Things to do:
1: In the review below, duplicate word for word the part that opens with the words containing "The paper describes" and closes with "achieve additional speedups.".
2: According to the review, which line of the paper explains the grid perforation mask?

-------- Text section

The paper describes a method to accelerate the evaluation of convolutional neural networks. The authors propose to skip computations in some of the positions of the convolutional layers (indicated with a binary "peforation" mask) and replace them with interpolated values. They empirically investigate the effects of different types of masks and perforation rates, and show that perforation can be combined with other methods to achieve additional speedups.

Overall I found this an interesting and well-written paper with immediate practical applications: it provides an "easy trick" to speed up existing convnets if one is prepared to suffer a small reduction in accuracy. The goal is clear and the proposed method well explained. Most figures and formulas are simple but helpful and correct. The paper also has some shortcomings, as explained below. - Technical quality The method description (section 3) is clear and seems correct. My main issue is that the empirical results from the experiments are not sufficiently analysed and discussed. Why does the proposed method work? What is the intuition or theory for why certain masks work better than others? Is there a more principled alternative to the greedy method for choosing the perforation configurations? These questions are not discussed. - Novelty/originality Although not groundbreaking, the method proposed in this paper seems sufficiently novel. - Potential impact or usefulness The paper provides a relatively straightforward way to speed up neural networks, which is certainly useful for deep learning practitioners. However, in contrast to some other acceleration methods, this approach requires a costly greedy search to find a good perforation configuration, and the adapted network needs retraining or finetuning. This might hinder large-scale adoption of this method in the deep learning community. - Clarity and presentation The paper is written clearly. Only the explanation of the grid perforation mask (line 118) is a bit too concise, and figure 2b does not help clarifying it. Perhaps the related work section could be extended a bit. Minor comments: - Figures 2 and 3 need better spacing - In figures 2c and 2d, it is strange that the pooling structure is a perfectly regular grid. Why is this? - No authors for citation 8 (line 278)

----------------
-------- Records provided

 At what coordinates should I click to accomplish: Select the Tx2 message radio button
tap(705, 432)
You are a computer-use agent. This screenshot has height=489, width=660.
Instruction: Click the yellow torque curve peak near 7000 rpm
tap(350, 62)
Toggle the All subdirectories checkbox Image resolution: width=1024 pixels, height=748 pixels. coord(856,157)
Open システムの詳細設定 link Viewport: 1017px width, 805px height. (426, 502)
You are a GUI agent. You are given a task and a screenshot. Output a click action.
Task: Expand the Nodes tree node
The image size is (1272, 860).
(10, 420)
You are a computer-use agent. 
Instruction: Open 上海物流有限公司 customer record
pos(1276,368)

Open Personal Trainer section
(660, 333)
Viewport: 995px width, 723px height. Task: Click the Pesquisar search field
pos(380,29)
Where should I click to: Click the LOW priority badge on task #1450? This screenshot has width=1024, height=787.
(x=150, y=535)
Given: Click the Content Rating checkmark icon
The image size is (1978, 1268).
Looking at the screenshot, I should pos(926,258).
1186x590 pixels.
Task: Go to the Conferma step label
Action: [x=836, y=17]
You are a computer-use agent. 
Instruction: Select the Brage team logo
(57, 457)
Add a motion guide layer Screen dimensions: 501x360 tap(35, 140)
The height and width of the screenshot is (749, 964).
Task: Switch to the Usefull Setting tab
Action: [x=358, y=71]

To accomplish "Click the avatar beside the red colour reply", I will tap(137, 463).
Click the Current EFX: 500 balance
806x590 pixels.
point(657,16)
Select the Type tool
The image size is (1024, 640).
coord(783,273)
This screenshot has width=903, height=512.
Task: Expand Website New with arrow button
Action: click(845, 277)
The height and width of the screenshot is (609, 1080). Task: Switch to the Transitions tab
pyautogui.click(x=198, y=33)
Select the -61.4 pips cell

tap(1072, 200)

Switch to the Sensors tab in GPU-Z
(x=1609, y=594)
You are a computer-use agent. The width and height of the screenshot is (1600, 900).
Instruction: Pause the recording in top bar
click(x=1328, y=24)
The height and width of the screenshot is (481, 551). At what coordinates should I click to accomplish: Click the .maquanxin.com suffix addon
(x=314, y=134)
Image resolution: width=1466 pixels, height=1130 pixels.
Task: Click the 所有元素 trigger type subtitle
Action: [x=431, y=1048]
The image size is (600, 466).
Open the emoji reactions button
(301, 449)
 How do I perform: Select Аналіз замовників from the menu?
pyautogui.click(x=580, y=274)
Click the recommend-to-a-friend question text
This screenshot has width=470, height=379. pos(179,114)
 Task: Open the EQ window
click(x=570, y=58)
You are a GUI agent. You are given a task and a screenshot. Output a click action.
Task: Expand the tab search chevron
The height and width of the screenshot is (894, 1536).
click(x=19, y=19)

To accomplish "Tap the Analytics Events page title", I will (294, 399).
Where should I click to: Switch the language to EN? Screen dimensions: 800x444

----------------

Answers to the exercises:
1:
The paper describes a method to accelerate the evaluation of convolutional neural networks. The authors propose to skip computations in some of the positions of the convolutional layers (indicated with a binary "peforation" mask) and replace them with interpolated values. They empirically investigate the effects of different types of masks and perforation rates, and show that perforation can be combined with other methods to achieve additional speedups.

2: Line 118.